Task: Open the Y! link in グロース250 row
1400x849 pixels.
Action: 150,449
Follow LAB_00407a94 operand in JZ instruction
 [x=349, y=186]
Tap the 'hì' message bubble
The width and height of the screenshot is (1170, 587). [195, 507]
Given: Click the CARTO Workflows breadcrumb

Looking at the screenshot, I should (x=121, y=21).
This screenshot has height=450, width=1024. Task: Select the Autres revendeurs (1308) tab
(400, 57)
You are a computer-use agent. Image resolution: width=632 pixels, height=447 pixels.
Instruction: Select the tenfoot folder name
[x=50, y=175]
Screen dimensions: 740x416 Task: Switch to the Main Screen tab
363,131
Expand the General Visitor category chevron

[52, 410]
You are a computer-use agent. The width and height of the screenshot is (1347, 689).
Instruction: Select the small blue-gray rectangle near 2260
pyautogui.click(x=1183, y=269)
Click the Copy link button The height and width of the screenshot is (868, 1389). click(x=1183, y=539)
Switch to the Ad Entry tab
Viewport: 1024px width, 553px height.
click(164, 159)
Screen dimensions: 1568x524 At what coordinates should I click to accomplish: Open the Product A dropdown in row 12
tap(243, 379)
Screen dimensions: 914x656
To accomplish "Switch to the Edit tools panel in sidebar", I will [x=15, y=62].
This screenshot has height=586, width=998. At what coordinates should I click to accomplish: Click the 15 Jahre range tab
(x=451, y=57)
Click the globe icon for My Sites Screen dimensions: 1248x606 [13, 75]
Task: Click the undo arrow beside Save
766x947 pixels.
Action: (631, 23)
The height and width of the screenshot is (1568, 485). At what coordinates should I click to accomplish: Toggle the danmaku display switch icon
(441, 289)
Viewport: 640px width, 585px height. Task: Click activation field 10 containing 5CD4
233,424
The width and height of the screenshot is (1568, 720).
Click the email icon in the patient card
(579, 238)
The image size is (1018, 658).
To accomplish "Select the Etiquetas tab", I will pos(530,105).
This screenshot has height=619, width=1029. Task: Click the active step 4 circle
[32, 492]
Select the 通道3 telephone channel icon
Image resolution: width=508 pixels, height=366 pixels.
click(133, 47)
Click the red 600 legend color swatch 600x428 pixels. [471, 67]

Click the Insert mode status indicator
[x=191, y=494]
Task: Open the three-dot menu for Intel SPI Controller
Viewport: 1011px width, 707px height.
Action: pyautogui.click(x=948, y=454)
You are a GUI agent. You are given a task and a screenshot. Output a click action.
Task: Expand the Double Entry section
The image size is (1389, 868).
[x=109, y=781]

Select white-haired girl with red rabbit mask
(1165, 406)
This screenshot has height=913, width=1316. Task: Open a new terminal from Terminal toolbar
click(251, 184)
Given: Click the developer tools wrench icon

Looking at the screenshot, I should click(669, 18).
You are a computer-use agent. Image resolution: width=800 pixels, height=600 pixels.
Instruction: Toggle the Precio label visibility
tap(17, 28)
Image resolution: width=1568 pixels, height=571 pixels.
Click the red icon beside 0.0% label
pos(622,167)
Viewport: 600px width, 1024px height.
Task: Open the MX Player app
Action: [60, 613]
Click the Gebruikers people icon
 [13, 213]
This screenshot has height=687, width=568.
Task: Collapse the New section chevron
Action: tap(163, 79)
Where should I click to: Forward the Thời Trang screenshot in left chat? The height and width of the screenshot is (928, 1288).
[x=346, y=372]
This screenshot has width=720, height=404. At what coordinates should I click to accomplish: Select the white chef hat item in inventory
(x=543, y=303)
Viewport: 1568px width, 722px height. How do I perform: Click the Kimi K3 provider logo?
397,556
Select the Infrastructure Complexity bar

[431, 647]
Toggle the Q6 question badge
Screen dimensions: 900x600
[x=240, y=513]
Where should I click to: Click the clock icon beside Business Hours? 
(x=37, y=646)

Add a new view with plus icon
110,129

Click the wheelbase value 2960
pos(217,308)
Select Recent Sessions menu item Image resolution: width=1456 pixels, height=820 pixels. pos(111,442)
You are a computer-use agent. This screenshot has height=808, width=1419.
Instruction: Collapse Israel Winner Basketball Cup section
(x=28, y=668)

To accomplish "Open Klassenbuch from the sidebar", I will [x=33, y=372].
# # # #
:: DESCRIPTION OF THE TASK ::
Restate, without alteration, the lines of the material above that begin at the one containing "Instruction: Toggle the" and run through its last line.

:: ANSWER FOR THE TASK ::
Instruction: Toggle the Precio label visibility
tap(17, 28)
Image resolution: width=1568 pixels, height=571 pixels.
Click the red icon beside 0.0% label
pos(622,167)
Viewport: 600px width, 1024px height.
Task: Open the MX Player app
Action: [60, 613]
Click the Gebruikers people icon
 [13, 213]
This screenshot has height=687, width=568.
Task: Collapse the New section chevron
Action: tap(163, 79)
Where should I click to: Forward the Thời Trang screenshot in left chat? The height and width of the screenshot is (928, 1288).
[x=346, y=372]
This screenshot has width=720, height=404. At what coordinates should I click to accomplish: Select the white chef hat item in inventory
(x=543, y=303)
Viewport: 1568px width, 722px height. How do I perform: Click the Kimi K3 provider logo?
397,556
Select the Infrastructure Complexity bar

[431, 647]
Toggle the Q6 question badge
Screen dimensions: 900x600
[x=240, y=513]
Where should I click to: Click the clock icon beside Business Hours? 
(x=37, y=646)

Add a new view with plus icon
110,129

Click the wheelbase value 2960
pos(217,308)
Select Recent Sessions menu item Image resolution: width=1456 pixels, height=820 pixels. pos(111,442)
You are a computer-use agent. This screenshot has height=808, width=1419.
Instruction: Collapse Israel Winner Basketball Cup section
(x=28, y=668)

To accomplish "Open Klassenbuch from the sidebar", I will [x=33, y=372].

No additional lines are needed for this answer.